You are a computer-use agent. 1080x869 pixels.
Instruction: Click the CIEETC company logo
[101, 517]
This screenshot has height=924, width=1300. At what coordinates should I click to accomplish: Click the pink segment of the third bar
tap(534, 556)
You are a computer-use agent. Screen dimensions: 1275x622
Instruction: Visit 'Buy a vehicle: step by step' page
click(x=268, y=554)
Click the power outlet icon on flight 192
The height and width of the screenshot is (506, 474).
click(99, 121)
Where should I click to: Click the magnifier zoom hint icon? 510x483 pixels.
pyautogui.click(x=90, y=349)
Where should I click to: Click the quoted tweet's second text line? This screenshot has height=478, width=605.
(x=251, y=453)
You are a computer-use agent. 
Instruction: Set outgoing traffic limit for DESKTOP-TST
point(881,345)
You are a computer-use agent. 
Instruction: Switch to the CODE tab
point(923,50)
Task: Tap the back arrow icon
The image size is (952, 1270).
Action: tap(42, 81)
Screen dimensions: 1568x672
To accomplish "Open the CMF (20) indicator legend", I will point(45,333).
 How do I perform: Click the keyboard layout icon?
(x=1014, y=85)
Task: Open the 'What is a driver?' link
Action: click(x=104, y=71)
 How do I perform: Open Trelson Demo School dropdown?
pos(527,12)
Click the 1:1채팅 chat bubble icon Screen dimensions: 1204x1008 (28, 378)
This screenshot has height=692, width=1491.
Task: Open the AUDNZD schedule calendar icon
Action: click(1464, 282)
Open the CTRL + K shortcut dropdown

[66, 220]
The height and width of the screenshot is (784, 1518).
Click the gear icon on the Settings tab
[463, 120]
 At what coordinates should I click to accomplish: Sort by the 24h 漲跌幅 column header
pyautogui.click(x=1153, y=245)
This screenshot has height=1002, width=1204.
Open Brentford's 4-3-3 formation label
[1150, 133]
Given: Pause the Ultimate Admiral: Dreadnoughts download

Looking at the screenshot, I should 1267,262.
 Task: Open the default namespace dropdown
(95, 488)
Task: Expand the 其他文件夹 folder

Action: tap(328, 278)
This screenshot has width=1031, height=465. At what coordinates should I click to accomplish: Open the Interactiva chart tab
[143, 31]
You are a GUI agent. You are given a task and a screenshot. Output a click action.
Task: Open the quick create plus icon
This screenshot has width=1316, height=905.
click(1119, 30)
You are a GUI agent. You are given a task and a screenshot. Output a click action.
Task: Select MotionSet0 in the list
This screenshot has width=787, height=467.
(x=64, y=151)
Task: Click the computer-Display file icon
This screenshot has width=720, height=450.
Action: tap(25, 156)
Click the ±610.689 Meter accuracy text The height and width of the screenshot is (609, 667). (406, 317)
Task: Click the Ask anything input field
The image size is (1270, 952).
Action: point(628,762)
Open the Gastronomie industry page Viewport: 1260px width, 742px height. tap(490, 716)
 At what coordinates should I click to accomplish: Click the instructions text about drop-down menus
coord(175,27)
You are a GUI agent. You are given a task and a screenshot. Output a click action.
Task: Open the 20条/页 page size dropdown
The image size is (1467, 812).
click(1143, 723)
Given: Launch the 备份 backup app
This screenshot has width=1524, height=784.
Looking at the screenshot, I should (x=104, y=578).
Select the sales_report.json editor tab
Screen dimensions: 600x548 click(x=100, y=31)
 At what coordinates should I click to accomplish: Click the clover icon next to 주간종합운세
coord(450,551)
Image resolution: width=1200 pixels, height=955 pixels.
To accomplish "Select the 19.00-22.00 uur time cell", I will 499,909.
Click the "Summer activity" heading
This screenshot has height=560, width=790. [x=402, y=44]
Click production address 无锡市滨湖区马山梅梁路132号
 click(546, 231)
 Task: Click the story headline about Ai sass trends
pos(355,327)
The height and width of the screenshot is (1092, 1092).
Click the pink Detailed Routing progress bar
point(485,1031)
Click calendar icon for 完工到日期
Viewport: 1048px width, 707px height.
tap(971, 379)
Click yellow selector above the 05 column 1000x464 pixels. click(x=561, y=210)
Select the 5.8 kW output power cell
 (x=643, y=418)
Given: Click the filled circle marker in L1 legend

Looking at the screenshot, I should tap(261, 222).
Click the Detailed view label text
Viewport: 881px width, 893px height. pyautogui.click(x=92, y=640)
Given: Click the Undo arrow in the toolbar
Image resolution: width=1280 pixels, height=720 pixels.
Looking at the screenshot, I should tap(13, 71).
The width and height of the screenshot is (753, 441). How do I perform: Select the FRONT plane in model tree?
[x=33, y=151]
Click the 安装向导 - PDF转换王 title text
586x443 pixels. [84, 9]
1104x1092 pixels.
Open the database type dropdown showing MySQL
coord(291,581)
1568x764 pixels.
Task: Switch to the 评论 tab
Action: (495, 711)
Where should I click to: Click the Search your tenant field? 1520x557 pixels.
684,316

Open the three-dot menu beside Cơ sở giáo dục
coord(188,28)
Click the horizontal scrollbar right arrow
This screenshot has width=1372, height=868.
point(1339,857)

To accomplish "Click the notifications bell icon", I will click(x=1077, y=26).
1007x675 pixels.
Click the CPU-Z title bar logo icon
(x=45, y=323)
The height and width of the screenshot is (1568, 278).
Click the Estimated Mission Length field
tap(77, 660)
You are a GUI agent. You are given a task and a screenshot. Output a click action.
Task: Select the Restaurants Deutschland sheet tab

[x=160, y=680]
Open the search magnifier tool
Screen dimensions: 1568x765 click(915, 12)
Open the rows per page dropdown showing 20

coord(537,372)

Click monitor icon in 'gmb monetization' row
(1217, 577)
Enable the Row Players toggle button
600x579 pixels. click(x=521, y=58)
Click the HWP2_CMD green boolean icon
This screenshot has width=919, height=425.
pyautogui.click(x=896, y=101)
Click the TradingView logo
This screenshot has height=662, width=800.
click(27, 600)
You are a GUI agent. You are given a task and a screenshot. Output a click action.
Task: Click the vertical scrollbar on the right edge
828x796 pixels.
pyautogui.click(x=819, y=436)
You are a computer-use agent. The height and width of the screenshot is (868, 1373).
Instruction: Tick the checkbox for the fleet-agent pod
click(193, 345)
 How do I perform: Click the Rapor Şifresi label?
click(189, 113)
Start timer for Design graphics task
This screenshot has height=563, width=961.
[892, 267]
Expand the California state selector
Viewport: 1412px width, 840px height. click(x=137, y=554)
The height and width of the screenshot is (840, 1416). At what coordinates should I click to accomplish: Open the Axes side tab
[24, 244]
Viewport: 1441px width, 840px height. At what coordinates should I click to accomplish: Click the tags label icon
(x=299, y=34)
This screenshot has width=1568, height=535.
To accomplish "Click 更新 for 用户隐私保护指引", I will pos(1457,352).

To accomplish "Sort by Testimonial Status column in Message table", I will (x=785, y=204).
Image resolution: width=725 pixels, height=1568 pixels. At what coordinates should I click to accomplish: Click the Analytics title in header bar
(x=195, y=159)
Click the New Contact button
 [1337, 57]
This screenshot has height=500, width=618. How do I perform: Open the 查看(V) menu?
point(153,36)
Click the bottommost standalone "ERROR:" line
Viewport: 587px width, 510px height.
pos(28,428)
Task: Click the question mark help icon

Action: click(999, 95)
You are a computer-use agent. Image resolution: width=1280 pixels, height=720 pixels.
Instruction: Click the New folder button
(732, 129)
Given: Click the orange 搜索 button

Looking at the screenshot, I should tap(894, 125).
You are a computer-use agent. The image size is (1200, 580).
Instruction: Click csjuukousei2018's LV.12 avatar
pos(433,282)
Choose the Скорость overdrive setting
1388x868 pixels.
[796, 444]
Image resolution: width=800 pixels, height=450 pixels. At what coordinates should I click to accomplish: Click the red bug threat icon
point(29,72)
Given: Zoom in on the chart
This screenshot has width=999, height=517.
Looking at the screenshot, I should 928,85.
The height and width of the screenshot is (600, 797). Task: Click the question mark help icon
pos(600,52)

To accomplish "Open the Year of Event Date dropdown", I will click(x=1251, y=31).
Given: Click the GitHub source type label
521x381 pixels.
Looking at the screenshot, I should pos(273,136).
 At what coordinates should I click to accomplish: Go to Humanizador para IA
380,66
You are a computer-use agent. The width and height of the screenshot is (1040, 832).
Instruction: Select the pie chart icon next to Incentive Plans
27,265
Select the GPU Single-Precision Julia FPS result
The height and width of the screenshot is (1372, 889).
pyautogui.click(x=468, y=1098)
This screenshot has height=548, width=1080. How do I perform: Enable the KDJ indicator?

**Exercise directions**
Rewrite the records from the line containing "Open the search magnifier tool" through the line containing "600x579 pixels. click(x=521, y=58)" as a numbered list, leaving out blank lines.

**Task solution**
1. Open the search magnifier tool
2. Screen dimensions: 1568x765 click(915, 12)
3. Open the rows per page dropdown showing 20
4. coord(537,372)
5. Click monitor icon in 'gmb monetization' row
6. (1217, 577)
7. Enable the Row Players toggle button
8. 600x579 pixels. click(x=521, y=58)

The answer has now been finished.